What can failure offer to me when I just obliterated my final, or the boy I asked out said no, or when a research project is due and I am now just starting and looking through Google for articles and answers on why failure is necessary, especially in a post high school setting, at 1:05 AM? As we are becoming soons-to-be-graduates, what can it do for us in life? While researching this an hour ago, surprisingly, I found that failing could be a positive thing. I might as well end the research here already, but we still need about two more answers to pass. So how do we fail successfully?
In high school: failing to make the basketball team, or to turn in late homework from six months ago, or to being late because your car battery decided to not work the day of rehearsal, we are offered multiple chances to no chance at all. We are allowed the opportunity to succeed once more during those unfortunate, yet evident times. However, in the cold, harsh winters of life, you are forced to be independent. Responsibilities and time-consuming efforts appear for you in order to survive the reality of the real world. Sometimes, too much of it makes you stumble, fall, and maybe break a hip. It will dawn on you that life is tough and that you can fail at almost anything and there are no do-overs. And now you have a broken hip.
But it is not the end for you and your figuratively broken hip. I found that in William Arruda’s Forbes article, “Why Failure Is Essential To Success”, he states that embracing failure allows us to learn that it is not a setback. From applying to a job to playing a sport, those allow us to fail and learn and try again. Failing becomes something you can succeed from because of its power to improve our resilience in trying. But maybe, we haven’t failed enough to realize that. We want to give up as soon as the task at hand seems too hard to overcome. However, limiting ourselves impedes our abilities to make big goals in our lives. If we want to improve our mental and physical well-beings in the future, failing is the start of it all. Maybe, what you fail in high school could be a small lesson to help you progress forward and be better prepared for what life barbarically throws at you.

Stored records
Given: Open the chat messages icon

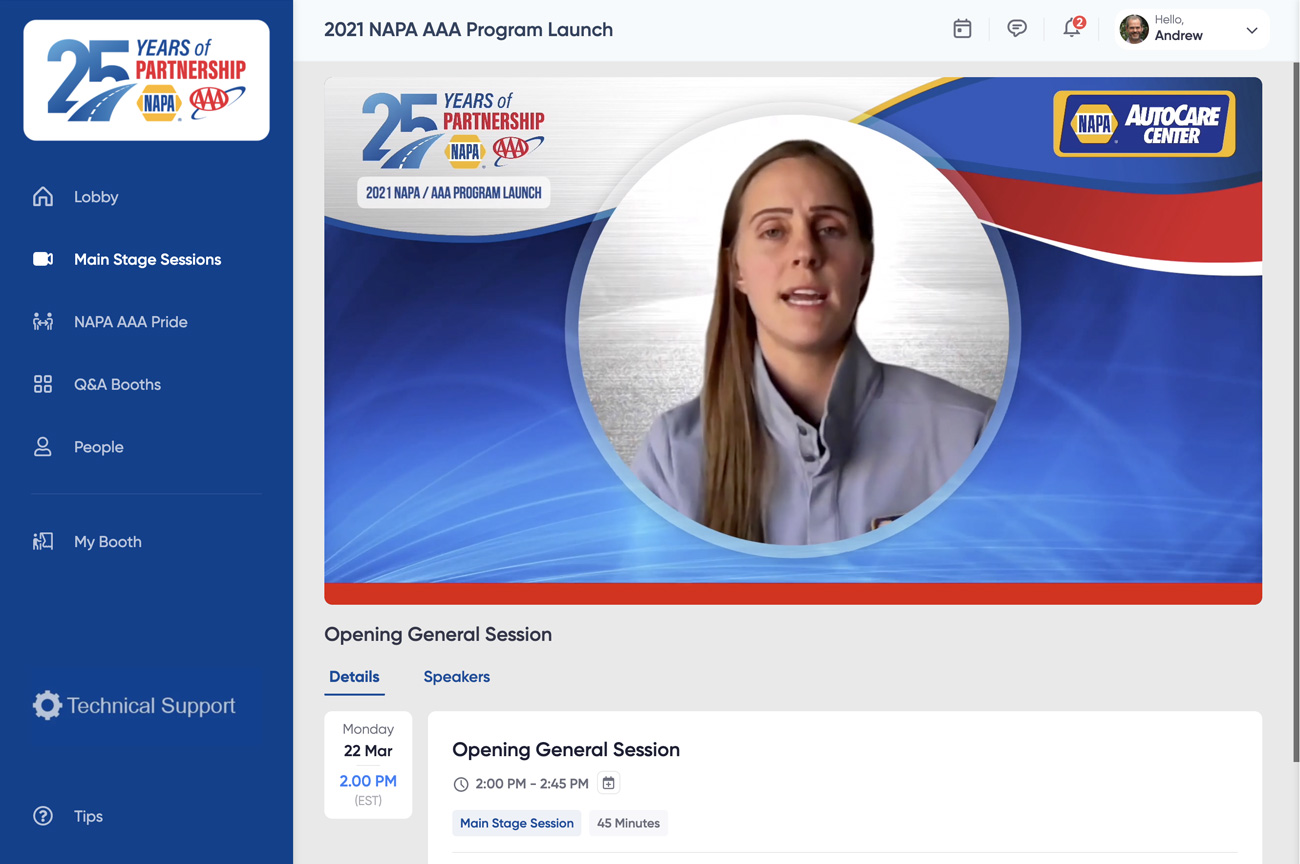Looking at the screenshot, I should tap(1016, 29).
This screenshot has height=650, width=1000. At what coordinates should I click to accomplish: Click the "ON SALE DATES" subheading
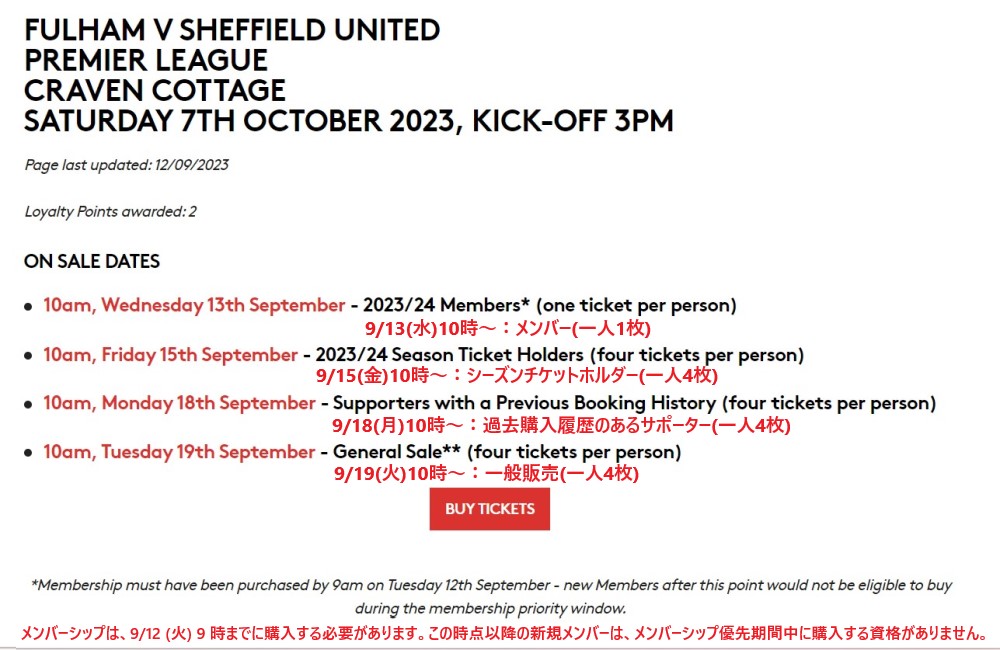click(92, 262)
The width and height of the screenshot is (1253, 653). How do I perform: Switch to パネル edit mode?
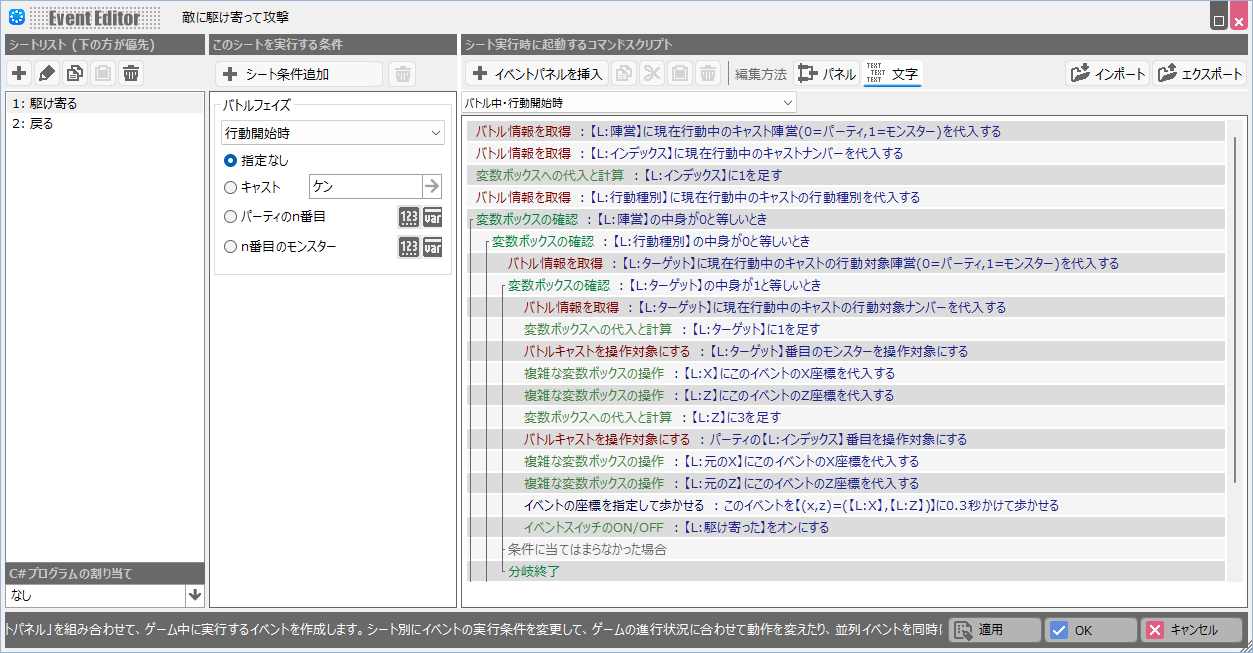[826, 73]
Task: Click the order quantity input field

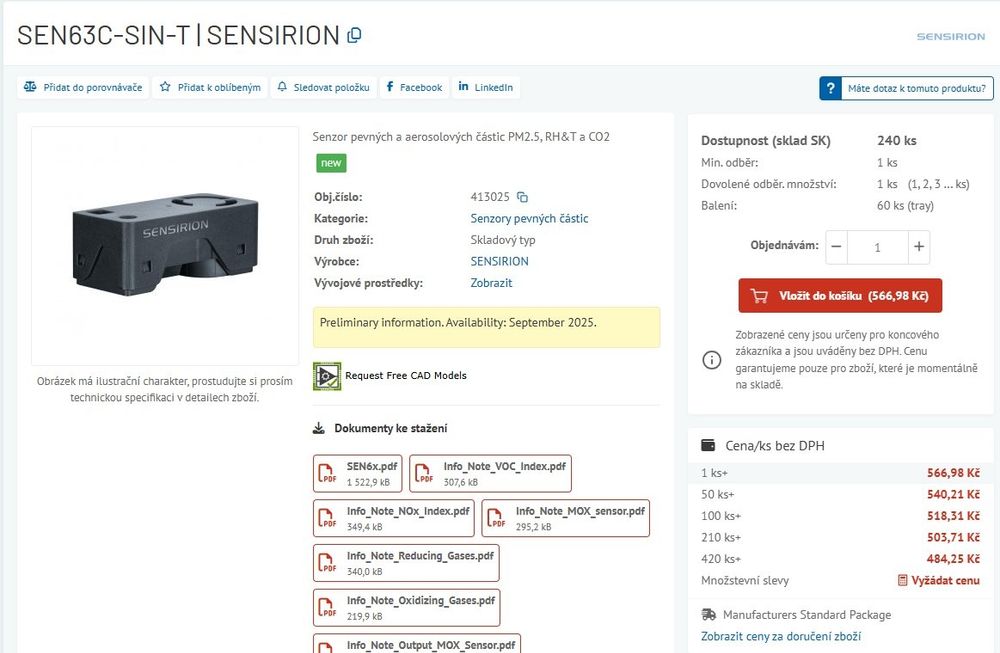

◆ ACTIONS TO TAKE
- A) In the essay on failure, what does William Arruda's Forbes article say embracing failure allows us to learn?
- B) Please print the entries from the line with "This screenshot has" through the end of the stored records, with both ends included and the pictures left out.

◆ EXPECTED OUTPUTS
- A) It allows us to learn that failure is not a setback.

- B)
This screenshot has height=650, width=1000. At what coordinates should I click to accomplish: Click the "ON SALE DATES" subheading
click(92, 262)
The width and height of the screenshot is (1253, 653). How do I perform: Switch to パネル edit mode?
[826, 73]
Task: Click the order quantity input field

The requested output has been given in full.